I see a lot of posts and questions on wifi and data. Everyone wants to get online, and it seems people want more every day.
When we first started, what, 7 years ago? We were happy just driving around a nieghborhood till we sniffed out a hot spot without a password, and sit on the side of the road in front of someone’s house and check email.
Campgrounds started putting in wifi, but it was mostly up at the office, spotty or minimal service back in the campground. So I put in a Hawking HW2R1 router. This is a wifi repeater / router, similar to today’s wifi rangers and pepwaves. The input side connects to campground wifi, and the output side gives us our own campsite personal network. I particularly like being able to have our printer, Dish Hopper, and file server all connected to our personal wifi, and we connect to it with our phones, laptops, etc.
On the input side I put a 3′ antenna strapped to the TV Batwing. This thing will sniff out some wifi! Works great. Almost.
Problem is, campground wifi still sucks. Bandwidth is the problem, and every time a campground writes a 5 figure check to improve their wifi, 20 new campers try to stream video. Ever hear the term “herding cats”? For campground owners, trying to keep up with campers’ wifi demands is like herding cats.
And what if we are someplace where there is no wifi? State and municipal parks, wild areas, just rolling down the road? That’s when we would hotspot a phone, and connect our Hawking router to that. Still same “bus wide” personal wifi, but now it is drawing data from our Verizon plan. We had to watch for overages, and it seemed the Hawking would get lost sometimes and I’d have to reboot it, but other than the cost of Verizon data, this worked.
Prior to our last trip “out west” I decided we needed a cellular amp, to help pull in our Verizon signal when we were “in the middle of nowhere.” I got a Wilson Amp, with an antenna on the roof.

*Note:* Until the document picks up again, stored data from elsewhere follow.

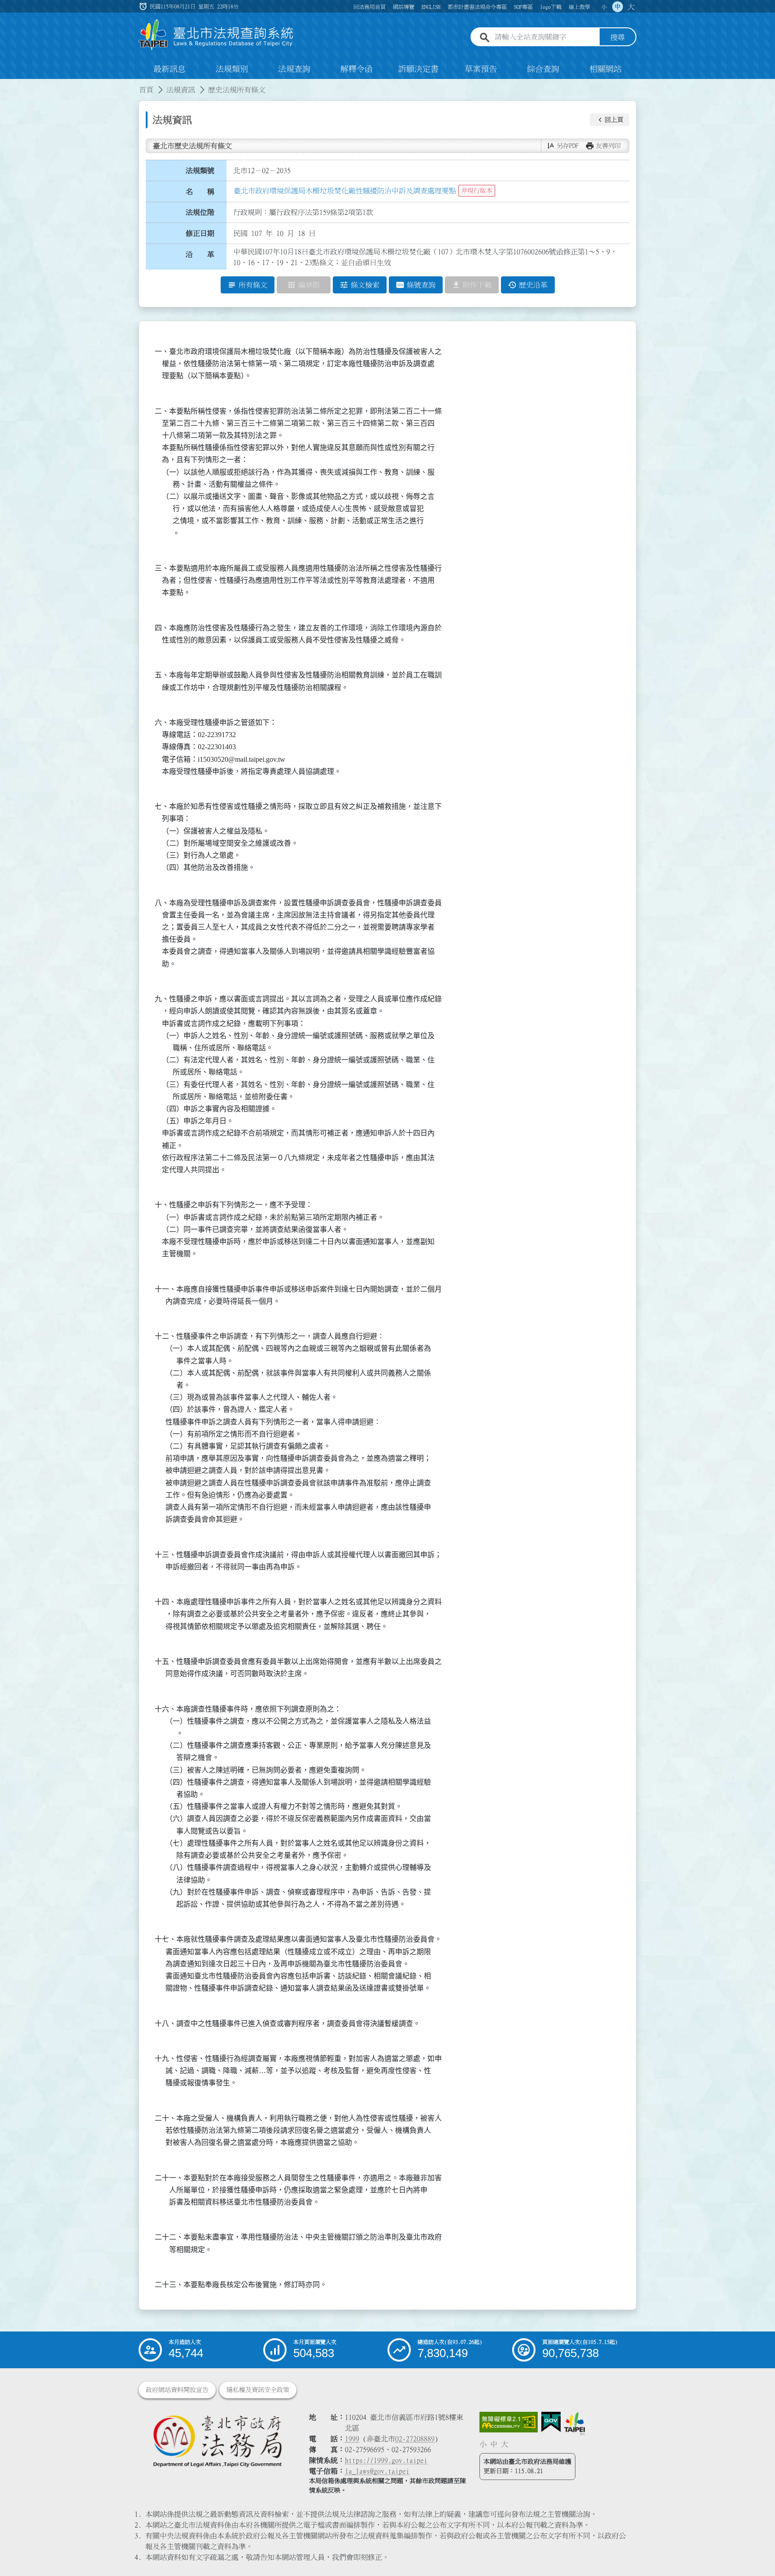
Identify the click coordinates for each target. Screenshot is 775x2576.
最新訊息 (169, 69)
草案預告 (481, 69)
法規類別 (232, 69)
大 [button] (631, 6)
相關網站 (605, 69)
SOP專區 (523, 6)
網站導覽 (403, 6)
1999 (352, 2438)
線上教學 (579, 6)
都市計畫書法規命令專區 (477, 6)
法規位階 (200, 212)
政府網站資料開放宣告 (177, 2390)
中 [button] (617, 7)
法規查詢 (294, 69)
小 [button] (604, 6)
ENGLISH (431, 6)
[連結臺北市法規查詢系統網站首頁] (216, 34)
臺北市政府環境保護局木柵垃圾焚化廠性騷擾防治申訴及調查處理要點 (345, 190)
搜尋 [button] (617, 37)
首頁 (146, 89)
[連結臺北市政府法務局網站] (217, 2441)
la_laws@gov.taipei (377, 2471)
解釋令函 (356, 69)
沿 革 (200, 254)
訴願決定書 (418, 69)
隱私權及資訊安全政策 (257, 2390)
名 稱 (200, 191)
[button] (609, 120)
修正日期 (200, 233)
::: (5, 84)
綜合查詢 (543, 69)
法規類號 (200, 170)
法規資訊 (180, 89)
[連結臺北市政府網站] (574, 2423)
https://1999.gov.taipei (386, 2460)
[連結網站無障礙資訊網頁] (508, 2422)
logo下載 (551, 6)
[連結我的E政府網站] (551, 2422)
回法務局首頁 (369, 6)
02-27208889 (415, 2438)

This worked great, I’d get 3 bars instead of 1 on my phone with the Wilson switched on. Unfortunately the device is 3G. Technology went to 4G, and then LTE, and then xLTE pretty quickly, so this thing is basically obsolete, though I do think it will pull in a 3G signal from pretty far away, should we need it.

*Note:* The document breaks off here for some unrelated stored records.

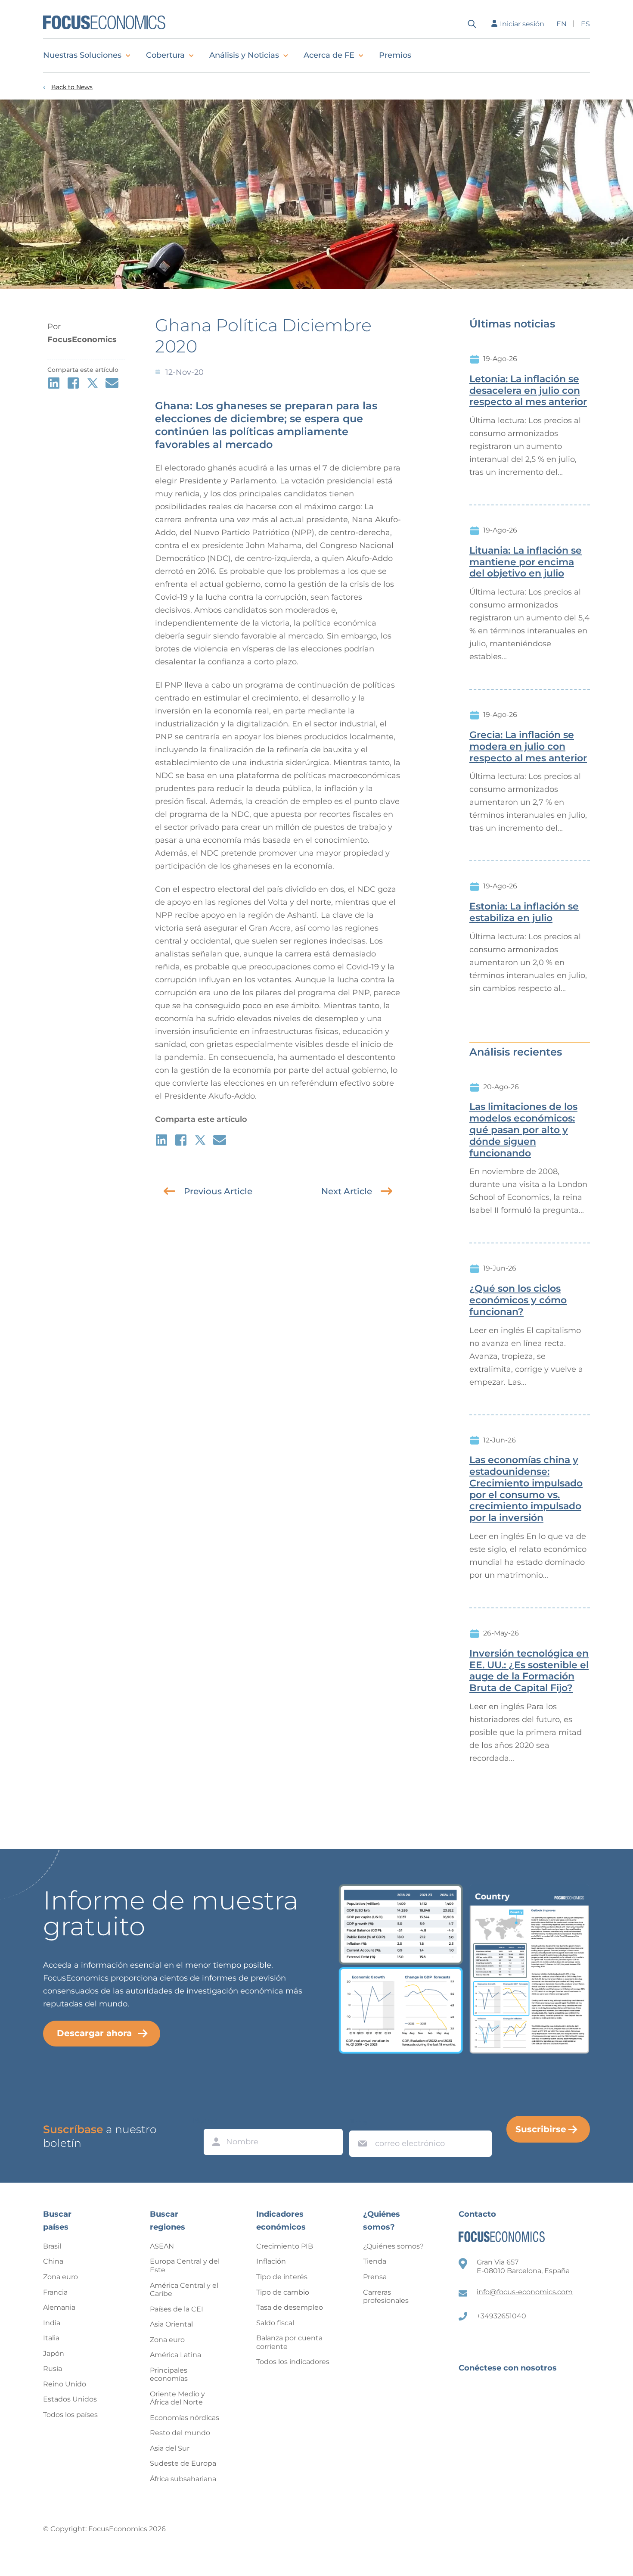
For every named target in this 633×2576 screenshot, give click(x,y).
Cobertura (165, 55)
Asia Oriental (171, 2324)
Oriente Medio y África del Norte (177, 2398)
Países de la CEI (176, 2309)
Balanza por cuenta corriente (289, 2342)
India (51, 2323)
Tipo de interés (281, 2277)
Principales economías (169, 2374)
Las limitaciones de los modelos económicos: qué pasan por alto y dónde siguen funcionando (523, 1130)
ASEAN (162, 2246)
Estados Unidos (70, 2399)
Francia (55, 2292)
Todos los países (70, 2415)
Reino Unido (64, 2384)
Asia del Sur (169, 2448)
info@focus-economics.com (525, 2292)
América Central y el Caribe (184, 2289)
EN (561, 24)
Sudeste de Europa (183, 2463)
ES (585, 24)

It’s on my list to replace, but due to new federal FCC regulations and such, good xLTE amps with external antennas do not exist yet.
Even with all the bases covered (or so I thought) I was spending a lot of time dealing with our internet connection. First thing at any campground was to get on the router and try to sniff out some wifi. And then try to keep it going. Certain things, such as those requiring a login, Jellystone’s, and Tengo Internet, were real hard to deal with on the Hawking. And I was hearing “I can’t get on the internet” way too often, rebooting the router too often, and messing with stuff too often. I went camping to get away from tech support. On top of that, our Verizon bill was approaching $350! For that kind of $$$, we should have seamless service, and I should be nursing a cold beer in front of a campfire, not rebooting routers.
So I agreed to bite the big one. We got a recommendation from a fellow “fulltime family” member on Facebook, and “rented” a grandfathered unlimited MiFi from a seller on Ebay. The first device we received was an older 4420, and it didn’t make me happy. It was slow, irregular, and I was still rebooting the Hawking several times a day. Cherie at Internet for RVer’s suggested I ask my vendor for newer hardware, and he sent me an MHS291. THIS THING ROCKS! It is xLTE, the fastest cellular technology available today. Our Hawking router gets a solid connection always, no rebooting required. Our computers and phones connect reliably. I cut our Verizon plan down almost enough to make up the difference.
The 291 has an external antenna jack, so that’s on my list before we go out west again, but for now, we have a fast reliable internet connection, always. Happy wife, happy life! 🙂
I’m sharing with my Dad, somehow. 🙂 Good blog.
can you share your vendor’s name and contact info? I’m very interested!
What a great read! Nicely done!
Campgrounds all need to switch to Checkbox, it’s fabulous. We stayed at an RV park in Keene, TX, south of Fort Worth and they had it. Blazing fast.
Great article. I am a medical coder and work from our 5er full time. I have connection issues often. We have a wifi ranger and US Cellular router and a Verizon Mifi. Bottom line her is if the internet is down, there is no getting on any way. We are in a valley and sometimes connectivity is a real chore.